The last couple games were vintage 2018 Red Sox. Game 4 looked scary for a while - great pitching duel that blew up when Vazquez threw a double play ball away, and Puig lost one - but that's not the end of the story. The Sox looked drained by those 18 innings, but so were the Dodgers - and the Sox held all their bullpen guys to an inning each, while a lot of the Dodgers worked a couple. And so Baez and Urias, who'd been the best the Dodgers had had to that point, weren't around at the end of game 4, and it showed. Homers and then cue shot doubles and line drive singles and hustling to beat out a double play and squibs in the infield set up Steve Pearce to gap them, Bogie to get a big hit. The Sox meanwhile had Barnes and Kelly in the pen - and Kimbrel, who made a 5 run lead look all too inadequate - he might have hit his wall, since he'd been very good in the world series.
And game 5 was a perfect masterpiece: Pearce goes bridge in the first, and after Price started the game with a bad pitch, he didn't give them much else.
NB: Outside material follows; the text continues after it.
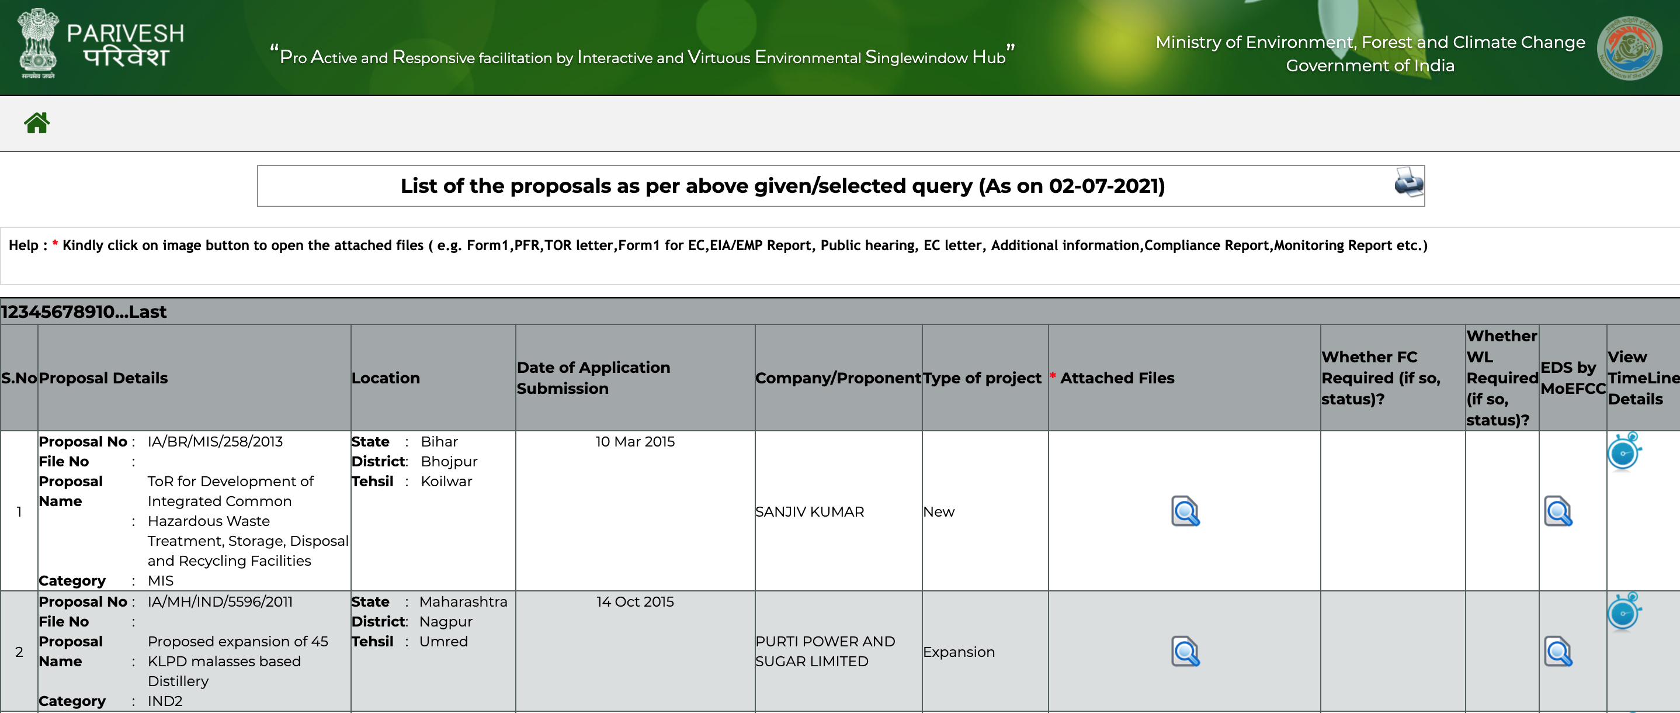Click the Proposal Details column header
Maybe next year, the Sox should use Price on 3 days rest all year, and let him close between starts - why not? He went 7+ and looked like he could have found a way to the end, and started game 6 as well. He dumped his reputation as a choke artist in the post season, but it's notable that he had always been effective out of the pen in the post-season - for Tampa, for Toronto, for Boston, last year. I always thought, why not accept it? move him to the pen outright, let him pitch 2 innings every day - he seems to thrive on it. Cora said something like that - he wants to be involved in every game - maybe he should be their closer. Though would be be better than Sale? who, in fact, did close it out, as dominatingly as you could ask. Struck out the side - Manny Machado (favored enemy of Sox fans everywhere), down on his knees waving helplessly at a slider. Yes.
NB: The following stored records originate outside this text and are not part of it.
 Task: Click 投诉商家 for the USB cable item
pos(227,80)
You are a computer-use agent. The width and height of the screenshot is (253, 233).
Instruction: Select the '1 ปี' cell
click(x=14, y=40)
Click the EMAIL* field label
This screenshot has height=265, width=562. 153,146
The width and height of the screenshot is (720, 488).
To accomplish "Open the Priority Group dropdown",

And there it was. This post-season looked more tense than it was - it felt like the Dodgers, Astros, even the Yankees, were making the Sox work - but they ended up winning 3-1, 4-1, 4-1, dominating a bunch of those games, with even the nail biters being the work of uncertain relievers (Kimbrel), who still always got the last out. For all the appearance of angst, there was almost never any real drama. I suppose overcoming a 0-4 deficit in the last three innings of game 4 counts - but compared to the 04 or 07 championship comebacks, or the Big Papi grand slam against Detroit in 2013, it was just a nice comeback. That 18 inning game made this series epic - and game 4 was a good one too, though once the Sox started hitting they didn't stop, especially against the second rank of Dodgers relievers... but the 2013 series felt more competitive - you could imagine that team losing. This one - hard to picture, though it was easy to forget it. From day one - they had a nice lead over Tampa, and Joe Kelly gave it all away - then they didn't lose for a month. They could start to look ready to fade, and they'd run off 6 in a row. Mookie would go 0-14 or something, and you'd think - shit, he's choking! - And he'd hit a home run to break a game open. It was a thing to see.
And finally - how gratifying is it to see a game turn on a great starting pitcher? Price in game 5 - though this came after Hill in 4 (and E Rod until the defense and Cora messed up), Buehler, Price in game 2 - Eovaldi at the end of game 3... Granted we got the usual second guessing, including someone at the white house using Trump's account to weigh in on taking out Hill. Yes, the bullpen promptly failed - but if Roberts had left Hill in and he got tagged - what then? It's doubly ironic because Cora made exactly the opposite decision with E Rod in the 6th, with exactly the same results - 3 run bomb! Cora handled his pitchers brilliantly, I think; Roberts stayed closer to the script - though in a way they were both playing the rosters they had. The Dodgers had bullpen depth; the Sox had half a good bullpen, and a bunch of starts with rubber arms and the willingness to use them. The Sox guys did their jobs; the Dodgers did in a couple games, and didn't in the others. And the Sox starters kept them in every single game, better than LA's. So there you have it.